*** Given entries

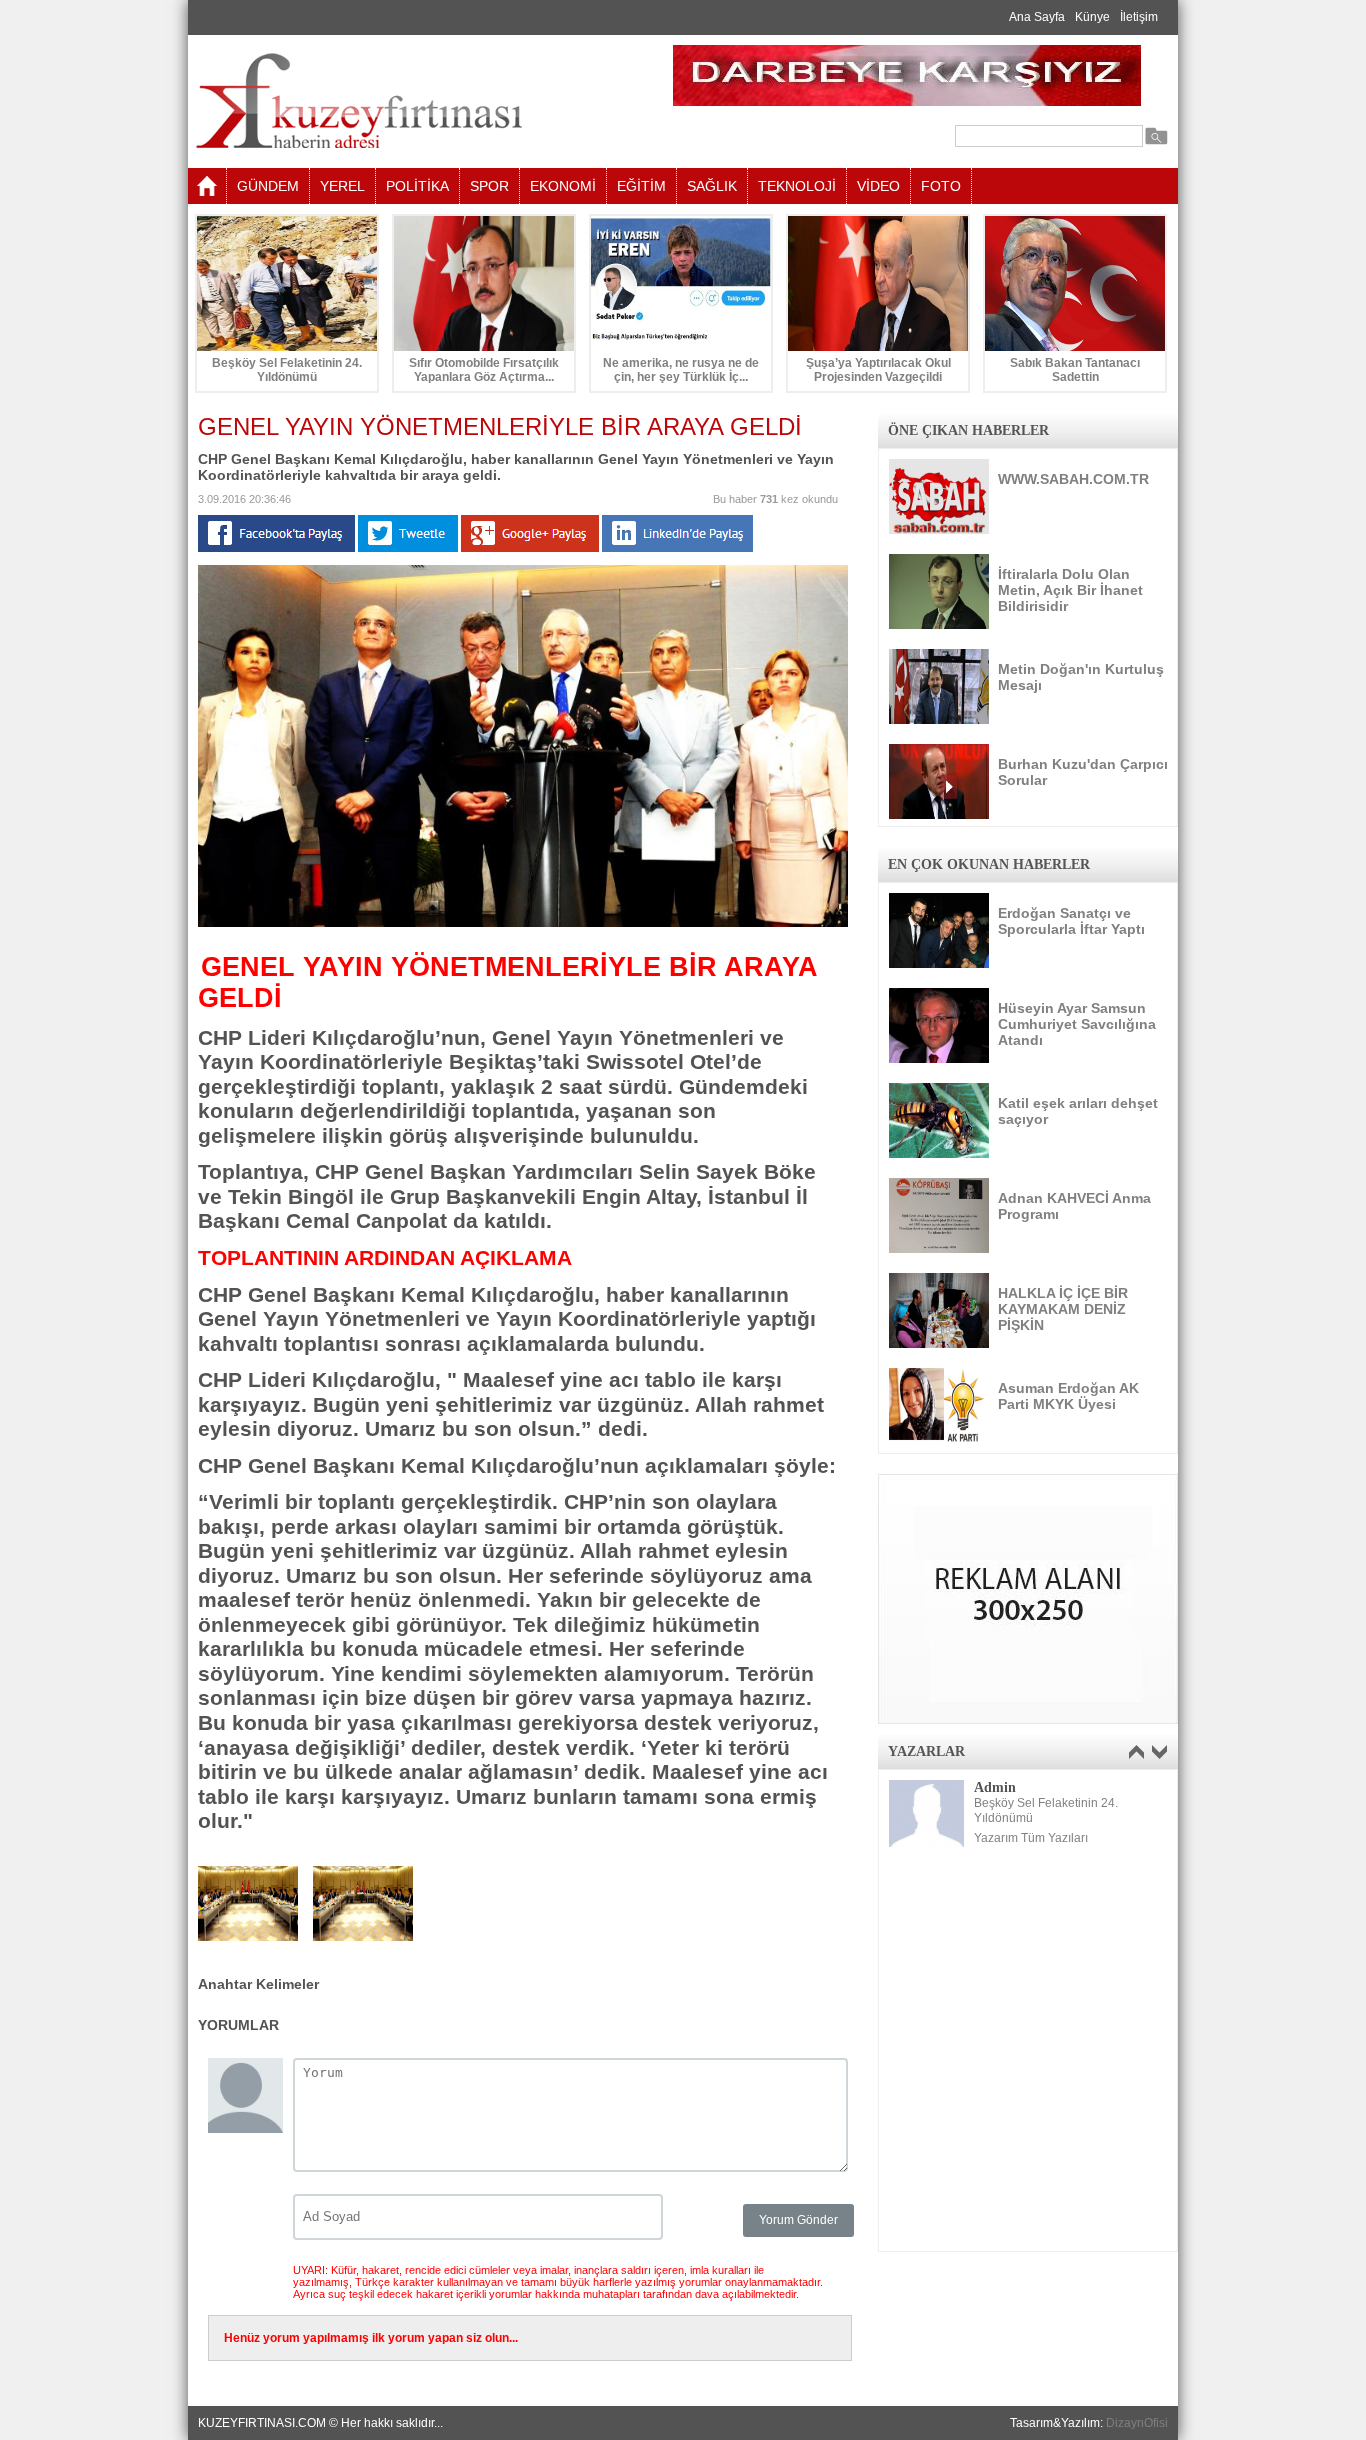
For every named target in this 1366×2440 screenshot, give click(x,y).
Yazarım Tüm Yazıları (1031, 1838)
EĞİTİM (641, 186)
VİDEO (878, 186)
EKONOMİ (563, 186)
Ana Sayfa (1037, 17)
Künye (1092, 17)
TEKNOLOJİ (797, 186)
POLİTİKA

******

### Exercise directions
Each record above should be returned unchanged, except that the pictures are dropped.

### Exercise result
For every named target in this 1366×2440 screenshot, give click(x,y).
Yazarım Tüm Yazıları (1031, 1838)
EĞİTİM (641, 186)
VİDEO (878, 186)
EKONOMİ (563, 186)
Ana Sayfa (1037, 17)
Künye (1092, 17)
TEKNOLOJİ (797, 186)
POLİTİKA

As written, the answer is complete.